Amazon is reportedly planning on becoming its own internet service provider, eyeing Europe as the first location it'll directly sell a broadband service to.
In countries like Germany and the UK, regulations are comparatively more lax than those set in place in the United States, and this may be an attractive entry point for Amazon, since it doesn't want to build its own network, and it doesn't really need to.
To put it in perspective, in the UK, for example, broadband service providers don't restrict access to their network, unlike in the United States. As a testament to that, look at telecommunications company British Telecom, which is required to offer wholesale access from its network. Amazon can take advantage of that, reselling that access at a profit and "improve its margins through the retail business" according to Engadget.
Another example is Germany, where Deutsche Telekom also makes its network accessible to other broadband providers. Network regulations in the UK and Germany make for compelling reasons why Amazon is keen on Europe and not in the United States.

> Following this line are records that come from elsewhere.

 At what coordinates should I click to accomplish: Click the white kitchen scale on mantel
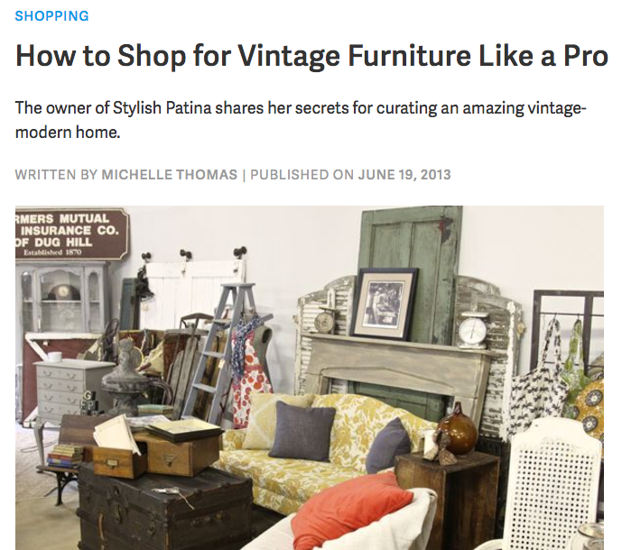click(472, 331)
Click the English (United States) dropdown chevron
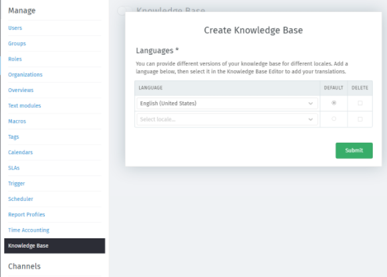 tap(311, 103)
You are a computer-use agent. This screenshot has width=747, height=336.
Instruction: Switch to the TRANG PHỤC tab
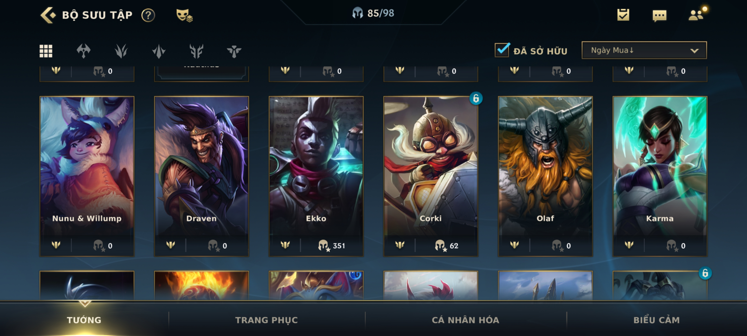pyautogui.click(x=266, y=320)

In the United States, options for ISPs come few, or in prevalent instances, even only one since resellers don't have legal access to the ISPs' wired networks. In comparison, the U.S. mobile industry offers wholesale access, and Google has taken advantage of this with its Project Fi, a fast pay-for-what-you-use data service in the country. Amazon could possibly tap into wireless internet in the future, but wired networks are out of the question for now, at least in the United States.
Several news outlets have pointed out that Amazon's ISP plan is another way for the company to sell its fast-shipping video-streaming service Prime. Amazon has not made a comment regarding the news, but a report by The Information states that Amazon could stash internet and video service in one package, mirroring what cable TV and internet providers usually offer consumers.
For the uninitiated, Amazon Prime is the company's annual $99 membership program that provides subscribers access to TV shows and movies, including Amazon's original content, music, e-books and other specific services by the company. Those who are subscribed to Amazon Prime are also eligible for faster shipping times for online orders, sometimes even shipping the same day for those with eligible zip codes.
Amazon's specific ISP plans on Europe are scant since there's still no official word from the company, but if it's indeed intending to bundle its broadband service with Amazon Prime, it could give other European ISPs a run for their money.